Für Kinder ist der Tod noch viel schwerer zu verstehen als für Erwachsene, daher ist es gerade für sie besonders wichtig, sich ein konkretes Bild vom verstorbenen Menschen zu machen. Wenn Kinder gut vorbereitet und begleitet werden und sich sicher fühlen, gehen sie sehr natürlich mit dem Thema Tod um: Sie suchen den Kontakt zum Verstorbenen ohne große Scheu und können das Erlebte gut verarbeiten. Meist sind Kinder beim Abschied vom Verstorbenen weit ungezwungener als Erwachsene und stellen eine Bereicherung für alle dar. Wichtig ist, dass wir sie nicht ins Zwangskorsett unserer erwachsenen Vorstellungen darüber stecken, wie man sich bei Trauerfeiern und beim Abschiednehmen verhält und wie man trauert, und ihnen nicht unseren Rhythmus der Gefühle und unsere Konventionen aufzwingt. Kinder dürfen alle Fragen stellen, die sie haben, auch wenn sie uns unangemessen erscheinen, und wenn Kinder zwischendurch spielen, lachen und vergessen, was geschehen ist, dann ist das normal und gesund: Das sind Erholungsphasen, die das Kind dringend braucht.
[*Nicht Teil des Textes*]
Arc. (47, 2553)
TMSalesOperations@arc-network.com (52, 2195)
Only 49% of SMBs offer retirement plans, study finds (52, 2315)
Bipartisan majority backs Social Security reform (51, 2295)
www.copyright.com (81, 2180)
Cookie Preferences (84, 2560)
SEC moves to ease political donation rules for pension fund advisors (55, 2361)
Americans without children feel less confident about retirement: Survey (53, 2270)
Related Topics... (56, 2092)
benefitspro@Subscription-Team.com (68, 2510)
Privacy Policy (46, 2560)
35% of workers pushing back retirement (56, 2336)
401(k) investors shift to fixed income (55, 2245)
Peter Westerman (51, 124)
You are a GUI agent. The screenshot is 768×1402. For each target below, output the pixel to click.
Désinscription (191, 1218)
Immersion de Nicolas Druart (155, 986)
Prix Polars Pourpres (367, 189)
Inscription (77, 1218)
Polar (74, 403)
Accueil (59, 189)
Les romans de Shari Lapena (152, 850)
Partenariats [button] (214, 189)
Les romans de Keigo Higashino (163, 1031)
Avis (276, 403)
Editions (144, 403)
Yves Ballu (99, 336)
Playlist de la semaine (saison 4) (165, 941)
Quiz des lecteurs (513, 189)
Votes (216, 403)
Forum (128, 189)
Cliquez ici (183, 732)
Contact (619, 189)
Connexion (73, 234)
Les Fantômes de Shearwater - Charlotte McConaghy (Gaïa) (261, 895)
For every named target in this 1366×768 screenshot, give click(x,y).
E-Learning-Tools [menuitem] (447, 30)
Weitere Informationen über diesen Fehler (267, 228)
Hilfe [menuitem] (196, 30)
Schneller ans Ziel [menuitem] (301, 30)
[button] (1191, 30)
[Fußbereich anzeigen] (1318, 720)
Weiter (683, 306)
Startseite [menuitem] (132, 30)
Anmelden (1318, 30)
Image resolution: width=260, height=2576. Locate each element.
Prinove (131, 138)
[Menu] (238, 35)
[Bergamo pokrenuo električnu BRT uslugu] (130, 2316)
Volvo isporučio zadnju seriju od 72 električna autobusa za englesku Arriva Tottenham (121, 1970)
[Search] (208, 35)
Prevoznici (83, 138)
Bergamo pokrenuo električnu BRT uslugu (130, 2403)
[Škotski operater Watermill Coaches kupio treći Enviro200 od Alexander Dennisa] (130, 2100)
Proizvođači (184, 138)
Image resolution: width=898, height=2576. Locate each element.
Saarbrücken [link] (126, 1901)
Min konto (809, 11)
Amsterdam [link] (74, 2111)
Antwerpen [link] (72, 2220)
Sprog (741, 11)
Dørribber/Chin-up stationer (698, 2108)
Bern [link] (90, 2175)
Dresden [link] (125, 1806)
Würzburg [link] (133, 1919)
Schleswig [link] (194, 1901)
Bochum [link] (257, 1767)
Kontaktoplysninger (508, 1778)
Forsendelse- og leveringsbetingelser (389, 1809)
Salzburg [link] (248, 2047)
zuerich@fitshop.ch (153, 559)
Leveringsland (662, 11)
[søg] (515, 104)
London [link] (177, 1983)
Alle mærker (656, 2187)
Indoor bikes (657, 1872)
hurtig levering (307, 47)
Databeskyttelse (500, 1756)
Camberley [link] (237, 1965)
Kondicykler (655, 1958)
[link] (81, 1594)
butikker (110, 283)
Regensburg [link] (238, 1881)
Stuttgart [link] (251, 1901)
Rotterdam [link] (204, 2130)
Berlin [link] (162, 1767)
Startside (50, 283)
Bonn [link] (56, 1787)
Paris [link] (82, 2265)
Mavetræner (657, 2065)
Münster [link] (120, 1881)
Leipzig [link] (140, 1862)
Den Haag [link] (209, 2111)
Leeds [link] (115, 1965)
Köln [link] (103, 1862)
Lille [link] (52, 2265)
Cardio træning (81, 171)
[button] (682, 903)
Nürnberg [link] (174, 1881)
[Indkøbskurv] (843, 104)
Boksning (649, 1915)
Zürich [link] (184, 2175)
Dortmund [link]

Im Unterschied zu uns Erwachsenen halten Kinder nämlich schmerzhafte Situationen viel weniger lange aus, sie schalten, wenn es ihnen zu viel wird, automatisch ab und beschäftigen sich mit etwas anderem und beginnen beispielsweise zu spielen, möchten einen Film anschauen, wenn ihnen der Prozess des Abschiednehmens der Erwachsenen zu lange dauert oder emotional zu schwer wird. Lassen sie die Kinder dann machen, wonach ihnen der Sinn steht, sie brauchen dann einfach Ablenkung und damit Erholung. Fixieren sie ein Kind niemals im Trauermodus, versuchen sie aber auch niemals ein Kind von seiner Trauer abzulenken, wenn es gerade traurig ist. Trauer ist wie gesagt gesund.

Es gibt ein gutes Kinderbuch: "Leni und die Trauerpfützen", darin wird der Trauerrythmus kindgerecht veranschaulicht: Wenn Leni die Trauer überkommt, dann ist es so, als würde sie in eine Trauerpfütze springen. Da drinnen sitzt sie dann eine zeitlang und wenn es genug ist, springt sie wieder raus. Das geht ganz von alleine und ist übrigens auch bei uns Erwachsenen so, nur dass unsere Verweilzeit in der Trauerpfütze länger andauert, weil wir es auch länger darin aushalten. Aber wenn es uns zu lange wird, dann springen wir auch wieder raus, um kurz Luft zu schnappen, bevor wir wieder reinspringen, um unseren Verlust weiter zu verarbeiten.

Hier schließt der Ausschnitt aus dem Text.